Изменить размер шрифта - +

Два года назад он видел меня, но с тех пор ни разу не подумал обо мне.

Но зачем ему было думать обо мне? Зачем вообще было помнить о том, что у его тоненькой, светлоглазой, сумасбродной жены были где-то когда-то родственники — сумасшедший отец, принявший его в штыки, и неизвестных лет не то брат, не то сестра, которых сама Ариадна легко бросила, на письма которых не отвечала и которые в ее жизни никогда никакой роли не играли — люди другого мира, и их, вероятно, покоробило бы, если бы они узнали, что Ариадна стала маленькой актрисой, игравшей сначала разные иностранные пьески с претензиями, а потом — романтические доморощенные агитки; что они оба шатались по театрам сперва Петербурга, потом — Крыма; она все стремилась к Таирову, но так выходило, что в Москве им не было места и они несколько лет прожили в Симферополе и там играли, пока Ариадна не заболела брюшным тифом и не умерла. Он тогда (это было в 1928 году) перебрался в Тверь, к сестре. Здесь его и арестовали по какому-то заводскому делу, в котором был замешан муж сестры. В тюрьме он просидел недолго, всего четыре месяца, и был даже суд, после которого его сослали на Беломорский канал, и там он встретился с настоящими политическими ссыльными, преимущественно сектантами — беспоповцами и субботниками. И однажды, по снегу, лесом, карельским девственным бором, перешагнув через Мурманскую дорогу, мимо озера такой красоты и неподвижности, что, собственно, надо бы туда когда-нибудь непременно вернуться, мимо пограничников в шлемах — а издали казалось, когда он хоронился в сугробах, что у них песьи головы и загнутые шашки торчат из-под длинных шинелей, как песьи хвосты, — мимо всего этого, из сугроба в сугроб, с краюхой краденого хлеба за пазухой, до одной избушки на курьих ножках, с веселыми наличниками, с киноварью и суриком расписанной дверцей, с синим дымом из лакированной трубы, на которой щелкал флажок — полицейский финский участок, а вы думали — игрушечный домик, где живет пряничный карлик из сказки?

Два года Гельсингфорса и пять лет Берлина, сначала грузчиком, потом фокусником, потом шофером, потом гримером. Я переехал в Париж, но на всю жизнь здесь не останусь, нет, нет. И, может быть, уеду очень скоро, здесь мне делать нечего. Куда? На восток, на восток, конечно: не люблю океанов, не люблю островов — люблю твердую землю. Я потому и поспешил… то есть я мог бы и раньше, но не было такой настоя… настоящей необходи… — Тут только я заметила его манеру говорить, не кончая слов. — Я объясню вам сейчас причину. Это для меня так важно. Это просьба… это…

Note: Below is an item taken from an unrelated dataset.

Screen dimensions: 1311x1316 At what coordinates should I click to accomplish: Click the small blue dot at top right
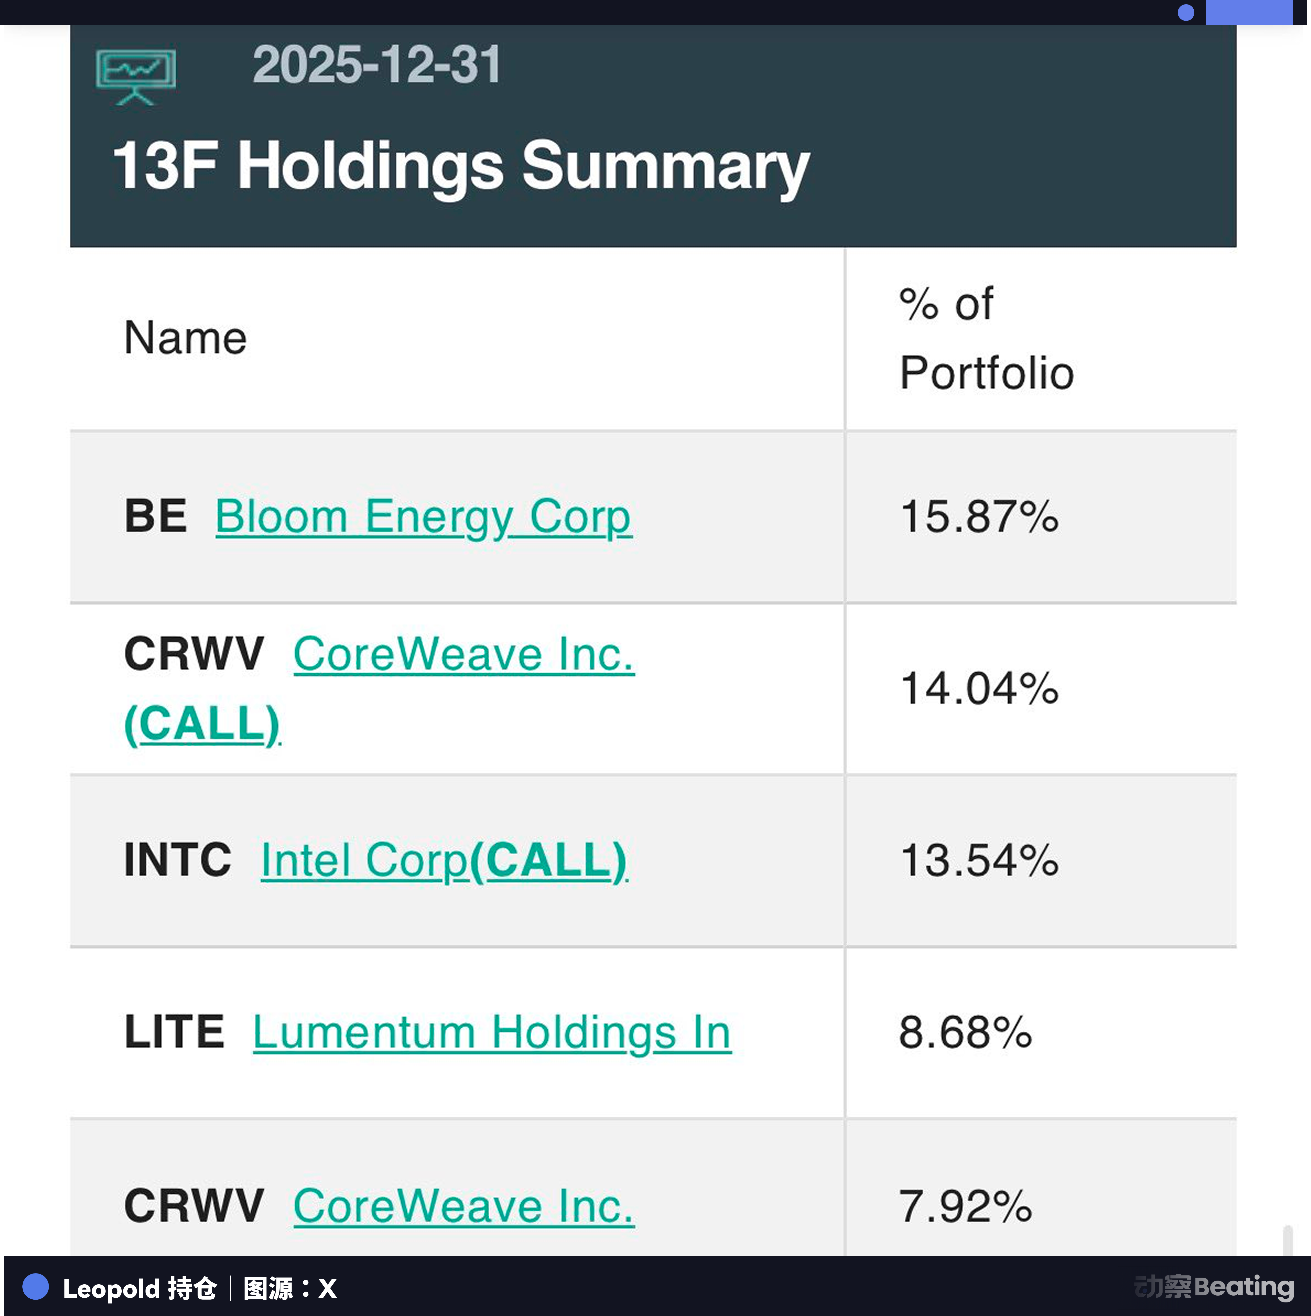[1186, 13]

Он крепко обнял и сжал маленький круглый столик, на котором стояло наше пиво.

Он был когда-то некрасив, бледен, краснонос, производил не очень молодое впечатление; улыбка беззубого рта безобразила его. Таким он остался навсегда, и умные, блестящие глаза его смотрели тем же прямым взглядом мне в душу.

Но кроме того, в облике его оказалась та русская потрепанность, которую я так хорошо знала, особая потрепанность, которая началась с нашей заграничной жизнью и кончится с нею. Она обошла, как рок, только малое число весельчаков и разбойников, сроднившись со всеми остальными, с их блестящими спинами, душными подмышками, вытертыми обшлагами, истертыми галстуками, серыми носовыми платками. И не имело значения, что Самойлов был более похож на актера и комиссионера, чем на бывшего офицера и каменщика, эта потрепанность его была та же, что и потрепанность Варвари-ных знакомых.

— Я смотрю на ваш серый свитер, — сказала я, — и мне кажется, что это тот же самый, что и тогда. А «Дырявый плащ» помните?

Он помотал головой.

— Я никогда никакого плаща не носил.

— Я и не говорю, что носили, вы сочинили его. Помните, там было про Дон Кихота и Лира?

Он внимательно посмотрел мне в лицо, и вдруг что-то прошло в его взгляде, что-то блеснуло в памяти.